Why are there seven gods of happiness in Japanese folk-lore?
Why are there seven sages in the folk-lore of ancient Greece?
Why did the Sioux Indians have seven council fires?
Why did the Romans boast of the seven hills on which their "eternal city" was built? Why is the number seven so frequently used in the Bible, especially in the Old Testament?
And why does the week have seven days?
The following speculation is offered with no proof whatsoever; it is sheer guess-work to suggest a possible reason why the number seven became so important in the intellectual and cultural development of mankind. It was a "Mystic" number because it was one of the earliest discoveries of the primitive scientists, the observers of the sun. It was a primordial unit to measure the passage of time which resulted from the earliest discoveries that "God is always geometrizing."
If the year was a concept involving numbers of days too large for the mind of primitive man to handle, he probably turned to observations of the other great luminary in nature, the moon, to observe the passage of time.

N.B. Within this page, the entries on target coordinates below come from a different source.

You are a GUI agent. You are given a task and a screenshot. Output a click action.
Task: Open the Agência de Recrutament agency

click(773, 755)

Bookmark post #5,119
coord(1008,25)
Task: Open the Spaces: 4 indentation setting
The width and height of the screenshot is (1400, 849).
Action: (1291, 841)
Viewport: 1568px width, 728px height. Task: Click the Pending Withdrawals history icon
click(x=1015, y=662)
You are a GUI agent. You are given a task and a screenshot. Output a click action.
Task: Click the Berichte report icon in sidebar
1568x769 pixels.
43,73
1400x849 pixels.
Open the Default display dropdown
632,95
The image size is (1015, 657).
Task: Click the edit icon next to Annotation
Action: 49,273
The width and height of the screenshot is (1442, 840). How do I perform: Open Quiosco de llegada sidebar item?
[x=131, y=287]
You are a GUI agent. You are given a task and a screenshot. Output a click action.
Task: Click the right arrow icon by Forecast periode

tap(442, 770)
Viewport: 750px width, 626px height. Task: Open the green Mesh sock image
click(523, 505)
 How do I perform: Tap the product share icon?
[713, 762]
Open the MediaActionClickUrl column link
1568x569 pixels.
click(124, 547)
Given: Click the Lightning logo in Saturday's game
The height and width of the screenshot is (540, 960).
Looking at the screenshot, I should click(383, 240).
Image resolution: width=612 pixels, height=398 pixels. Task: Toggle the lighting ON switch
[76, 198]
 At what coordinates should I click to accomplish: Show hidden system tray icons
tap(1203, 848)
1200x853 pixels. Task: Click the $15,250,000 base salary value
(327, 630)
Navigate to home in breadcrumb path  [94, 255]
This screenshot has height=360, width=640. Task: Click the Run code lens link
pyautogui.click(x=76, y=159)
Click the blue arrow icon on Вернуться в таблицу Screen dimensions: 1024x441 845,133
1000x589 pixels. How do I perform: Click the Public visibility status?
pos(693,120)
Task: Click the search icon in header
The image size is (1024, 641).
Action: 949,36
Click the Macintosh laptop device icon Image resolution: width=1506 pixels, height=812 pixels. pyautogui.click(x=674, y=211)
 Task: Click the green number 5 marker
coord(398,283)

We can only speculate. Could the ancient geometricians have joined the four points of the cross within the circle to form a square and discovered that each side of the square was related to one arm of the cross (the radius of the circle) in the approximate ratio of 7 to S? If so, they had made the first crude application of the Pythagorean formula, but at the same time discovered that the perimeter of the square measured 28 units, the duration of the "lunar year" in days. The square having four equal parts of 7 units, the phases of the moon divided the "lunar year" into four equal parts of 7 days, or a week.
By speculating on the long and agonizing process by which primitive man developed his intellect and spiritual insights, imperfect as they still are, modern Masons may increase their respect for man and his potentialities. So mote it be.